▶ _GOAL OF THE EXERCISE_: Locate every line in the records below that contains the word "computer", and copy each one.

▶ _RECORD SET_:
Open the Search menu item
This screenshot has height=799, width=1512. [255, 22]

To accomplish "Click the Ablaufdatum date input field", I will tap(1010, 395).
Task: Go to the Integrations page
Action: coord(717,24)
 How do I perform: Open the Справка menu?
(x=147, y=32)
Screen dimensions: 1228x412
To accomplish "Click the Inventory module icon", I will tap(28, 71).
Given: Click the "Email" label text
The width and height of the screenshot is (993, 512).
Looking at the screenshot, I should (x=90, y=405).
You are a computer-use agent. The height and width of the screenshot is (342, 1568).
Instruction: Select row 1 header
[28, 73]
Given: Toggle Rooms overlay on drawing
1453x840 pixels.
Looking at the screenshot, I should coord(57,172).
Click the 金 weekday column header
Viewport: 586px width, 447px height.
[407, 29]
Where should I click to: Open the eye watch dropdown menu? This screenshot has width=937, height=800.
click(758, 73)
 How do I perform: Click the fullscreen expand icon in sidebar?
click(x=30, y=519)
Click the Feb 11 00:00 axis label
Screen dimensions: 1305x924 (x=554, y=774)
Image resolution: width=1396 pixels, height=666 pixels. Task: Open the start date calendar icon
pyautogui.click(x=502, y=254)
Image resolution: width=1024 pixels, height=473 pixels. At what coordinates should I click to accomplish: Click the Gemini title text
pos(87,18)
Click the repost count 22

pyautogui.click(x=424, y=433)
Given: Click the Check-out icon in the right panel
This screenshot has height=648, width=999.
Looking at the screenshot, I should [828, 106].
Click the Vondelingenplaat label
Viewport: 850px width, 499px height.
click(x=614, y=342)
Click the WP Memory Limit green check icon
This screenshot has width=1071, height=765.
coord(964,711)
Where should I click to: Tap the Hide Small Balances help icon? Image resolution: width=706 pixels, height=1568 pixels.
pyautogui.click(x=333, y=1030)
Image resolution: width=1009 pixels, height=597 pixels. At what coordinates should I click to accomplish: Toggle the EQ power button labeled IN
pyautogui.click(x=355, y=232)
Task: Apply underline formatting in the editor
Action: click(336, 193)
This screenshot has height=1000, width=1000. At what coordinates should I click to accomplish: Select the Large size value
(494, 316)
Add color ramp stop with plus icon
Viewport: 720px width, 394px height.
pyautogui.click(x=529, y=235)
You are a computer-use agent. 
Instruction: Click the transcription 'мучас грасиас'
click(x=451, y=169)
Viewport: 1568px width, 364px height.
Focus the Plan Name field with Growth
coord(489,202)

▶ _WORKED SOLUTION_:
You are a computer-use agent. The height and width of the screenshot is (342, 1568).
You are a computer-use agent. 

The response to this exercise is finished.